The Socio-Economic Rights and Accountability Project (SERAP), a rights organisation, has kicked against the recent directive from the National Broadcasting Commission (NBC), ordering television and radio stations to deactivate their Twitter accounts.
As the Nigerian government continues with its clampdown on the freedom of expression, the regulatory body said the move follows the ban earlier placed on the operations of Twitter in the country.
The NBC also threatened to prosecute citizens who still use the social media platform despite the ban.
However, SERAP, in a swift response from its Deputy director, Kolawole Oluwadare, describe the recent order as “patently unlawful and unconstitutional”
“This directive by the NBC is itself unlawful because it is based on another unlawful decision by the Federal Government to suspend Twitter in Nigeria. The NBC’s directive has political interference written all over it. It is a blow to Nigerians’ rights to freedom of expression, media freedom, media independence and diversity.
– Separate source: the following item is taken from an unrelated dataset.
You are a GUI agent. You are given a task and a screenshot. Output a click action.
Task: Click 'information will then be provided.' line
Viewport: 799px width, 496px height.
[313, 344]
The directive must be immediately withdrawn.”
Mr Oluwadare reiterated that freedom of expression is a fundamental human right, noting that the NBC move “is yet another nail in the coffin for human rights, media freedom and independent journalism under this government.”
“The Office of the UN High Commissioner for Human Rights should publicly and vigorously express concerns over the Nigerian government’s increasingly brutal crackdown on media freedom, and use all possible means to urge the government of President Muhammadu Buhari to protect and respect freedom of expression.”
The rights group called on the international community to stand with the broadcast stations and journalists because the rule of law, which encompasses freedom of expression, is essential to democracy.
“The UN and donors should continue to take every opportunity to call on the Nigerian government to rescind the unlawful suspension of Twitter in Nigeria, respect freedom of expression, and media freedom, and hold to account anyone targeting broadcast stations and journalists simply for carrying out their professional duty,” the group said.
Information minister Lai Mohammed had on Friday announced the ban on the activities of Twitter in Nigeria.
He also disclosed that the federal government has ordered the NBC to “immediately commence the process of licensing all OTT and social media operations in Nigeria.”
The suspension of Twitter follows the latter’s deletion of President Muhammadu Buhari’s controversial tweet about the civil war after some Nigerian users flagged it.
The government, in its response, accused the platform of bias against President Buhari and undermining Nigeria’s corporate existence.
Although the presidency says the ban is temporary and an attempt to curb fake news, human rights groups and foreign missions have criticised the President Buhari-led administration for censorship, calling for a reversal of the suspension.